Diffusion ci tests by CharlelieLrt · Pull Request #1495 · NVIDIA/physicsnemo

CharlelieLrt · 2026-03-12T23:58:59Z

PhysicsNeMo Pull Request

Description

Checklist

I am familiar with the Contributing Guidelines.
New or existing tests cover these changes.
The documentation is up to date with these changes.
The CHANGELOG.md is up to date with these changes.
An issue is linked to this pull request.
If I am implementing a new model or modifying any existing model, I have followed the Models Implementation Coding Standards.

Dependencies

Review Process

All PRs are reviewed by the PhysicsNeMo team before merging.

Depending on which files are changed, GitHub may automatically assign a maintainer for review.

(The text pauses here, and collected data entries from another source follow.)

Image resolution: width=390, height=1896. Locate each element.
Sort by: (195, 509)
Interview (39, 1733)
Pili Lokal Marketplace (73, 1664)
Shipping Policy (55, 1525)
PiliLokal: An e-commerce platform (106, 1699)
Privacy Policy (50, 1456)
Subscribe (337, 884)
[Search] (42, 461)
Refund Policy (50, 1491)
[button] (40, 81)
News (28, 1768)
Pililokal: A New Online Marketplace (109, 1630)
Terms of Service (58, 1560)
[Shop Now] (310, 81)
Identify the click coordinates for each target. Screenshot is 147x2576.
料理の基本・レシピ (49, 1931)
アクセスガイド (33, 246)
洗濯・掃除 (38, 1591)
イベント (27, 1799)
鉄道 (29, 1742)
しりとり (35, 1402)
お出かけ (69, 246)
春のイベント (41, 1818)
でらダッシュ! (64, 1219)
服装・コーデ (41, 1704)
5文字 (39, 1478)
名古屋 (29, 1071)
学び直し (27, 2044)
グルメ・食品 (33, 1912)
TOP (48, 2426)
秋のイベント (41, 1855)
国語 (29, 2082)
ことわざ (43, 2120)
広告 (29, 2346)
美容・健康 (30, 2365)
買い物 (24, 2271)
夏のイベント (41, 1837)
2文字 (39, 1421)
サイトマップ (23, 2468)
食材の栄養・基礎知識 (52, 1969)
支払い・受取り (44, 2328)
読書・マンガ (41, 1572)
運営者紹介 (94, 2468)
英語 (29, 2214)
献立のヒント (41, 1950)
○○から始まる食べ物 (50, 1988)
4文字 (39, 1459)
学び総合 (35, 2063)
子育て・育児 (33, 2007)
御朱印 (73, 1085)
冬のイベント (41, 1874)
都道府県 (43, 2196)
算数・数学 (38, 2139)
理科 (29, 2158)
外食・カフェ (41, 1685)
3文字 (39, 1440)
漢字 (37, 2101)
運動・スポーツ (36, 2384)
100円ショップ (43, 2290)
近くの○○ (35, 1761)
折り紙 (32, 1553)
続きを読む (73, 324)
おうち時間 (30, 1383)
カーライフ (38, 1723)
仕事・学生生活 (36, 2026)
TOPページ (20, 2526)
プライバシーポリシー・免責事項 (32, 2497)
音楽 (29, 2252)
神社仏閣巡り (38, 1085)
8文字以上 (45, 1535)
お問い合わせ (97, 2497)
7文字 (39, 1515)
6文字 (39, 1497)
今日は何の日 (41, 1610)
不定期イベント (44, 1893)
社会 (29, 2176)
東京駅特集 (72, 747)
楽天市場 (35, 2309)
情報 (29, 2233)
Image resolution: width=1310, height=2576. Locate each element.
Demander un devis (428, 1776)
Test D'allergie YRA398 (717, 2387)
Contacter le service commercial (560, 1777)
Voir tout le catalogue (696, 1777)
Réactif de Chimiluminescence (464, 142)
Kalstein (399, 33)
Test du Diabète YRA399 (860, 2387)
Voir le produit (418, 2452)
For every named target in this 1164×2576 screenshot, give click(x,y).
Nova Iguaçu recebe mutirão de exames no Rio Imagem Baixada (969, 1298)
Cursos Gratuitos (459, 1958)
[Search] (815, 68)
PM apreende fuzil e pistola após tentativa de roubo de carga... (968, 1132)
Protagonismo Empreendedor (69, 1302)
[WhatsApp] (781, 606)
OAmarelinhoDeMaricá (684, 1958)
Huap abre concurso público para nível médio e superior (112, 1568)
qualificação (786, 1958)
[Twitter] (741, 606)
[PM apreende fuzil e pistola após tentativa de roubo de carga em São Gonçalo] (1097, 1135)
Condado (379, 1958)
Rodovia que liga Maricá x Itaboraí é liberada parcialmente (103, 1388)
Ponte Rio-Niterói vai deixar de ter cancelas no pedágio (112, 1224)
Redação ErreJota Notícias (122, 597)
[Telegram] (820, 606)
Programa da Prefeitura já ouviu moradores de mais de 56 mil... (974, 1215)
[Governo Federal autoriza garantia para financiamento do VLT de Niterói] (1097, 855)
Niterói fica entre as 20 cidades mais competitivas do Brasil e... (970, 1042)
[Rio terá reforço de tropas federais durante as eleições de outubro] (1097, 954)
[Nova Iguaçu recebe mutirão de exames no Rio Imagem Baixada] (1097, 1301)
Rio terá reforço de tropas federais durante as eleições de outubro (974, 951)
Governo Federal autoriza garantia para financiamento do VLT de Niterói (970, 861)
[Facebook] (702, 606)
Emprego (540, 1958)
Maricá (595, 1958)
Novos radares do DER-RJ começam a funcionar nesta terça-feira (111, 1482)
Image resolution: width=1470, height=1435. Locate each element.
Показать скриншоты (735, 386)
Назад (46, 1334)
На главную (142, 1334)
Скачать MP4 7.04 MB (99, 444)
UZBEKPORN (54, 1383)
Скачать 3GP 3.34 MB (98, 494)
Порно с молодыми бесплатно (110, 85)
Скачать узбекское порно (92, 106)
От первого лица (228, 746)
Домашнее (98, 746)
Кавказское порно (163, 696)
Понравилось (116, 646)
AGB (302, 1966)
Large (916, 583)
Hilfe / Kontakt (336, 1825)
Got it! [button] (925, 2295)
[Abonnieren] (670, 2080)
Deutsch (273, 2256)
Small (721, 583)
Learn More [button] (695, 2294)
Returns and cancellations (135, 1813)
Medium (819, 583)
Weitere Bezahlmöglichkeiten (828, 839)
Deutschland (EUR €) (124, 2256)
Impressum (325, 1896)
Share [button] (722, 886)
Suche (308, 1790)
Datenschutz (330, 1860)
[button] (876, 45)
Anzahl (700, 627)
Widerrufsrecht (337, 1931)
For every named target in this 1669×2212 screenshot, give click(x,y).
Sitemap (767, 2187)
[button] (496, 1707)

We are also testing AI-based code review tools (e.g., Greptile), which may add automated comments with a confidence score.
This score reflects the AI’s assessment of merge readiness and is not a qualitative judgment of your work, nor is
it an indication that the PR will be accepted / rejected.

AI-generated feedback should be reviewed critically for usefulness.
You are not required to respond to every AI comment, but they are intended to help both authors and reviewers.
Please react to Greptile comments with 👍 or 👎 to provide feedback on their accuracy.

Signed-off-by: Charlelie Laurent <claurent@nvidia.com>

CharlelieLrt · 2026-03-13T00:01:34Z

/blossom-ci

coreyjadams · 2026-03-13T00:40:17Z

Hey @greptile this pr introduces nearly 400 binary files for numerical checkpoints and consistency, which might complicate git cloning. Got any suggestions for handling that?

greptile-apps · 2026-03-13T00:40:56Z

Here are a few approaches to handle those binary checkpoint files:

1. Git LFS (most common)

Move binary files to Git LFS - keeps them out of clone history
Add to .gitattributes: *.npy filter=lfs diff=lfs merge=lfs -text (or whatever format you're using)
Clones stay fast, files downloaded only when needed
CI can use GIT_LFS_SKIP_SMUDGE=1 to skip download, then selectively fetch

2. External storage with download script

Store checkpoints in S3/GCS/Azure blob storage
Add a scripts/download_test_fixtures.py that fetches them before tests
CI downloads on demand, developers only download if running those specific tests
Keep a manifest file (JSON/YAML) tracking what's available

3. Hybrid: essential vs full test suites

Keep a minimal set (~10-20 files) for basic CI checks in repo
Store the full 400-file suite externally for comprehensive testing
Run full suite only on release branches or manually triggered workflows

4. Programmatic generation

If checkpoints are deterministic, generate them in CI from smaller seed files
Only store the configuration/seeds (much smaller)
Trade storage for compute time

For PhysicsNeMo specifically, I'd suggest Git LFS + lazy loading in CI (option 1) since it:

Maintains reproducibility (files versioned with code)
Keeps clones fast
Integrates cleanly with existing workflows

What kind of files are these - numpy arrays, model weights, HDF5?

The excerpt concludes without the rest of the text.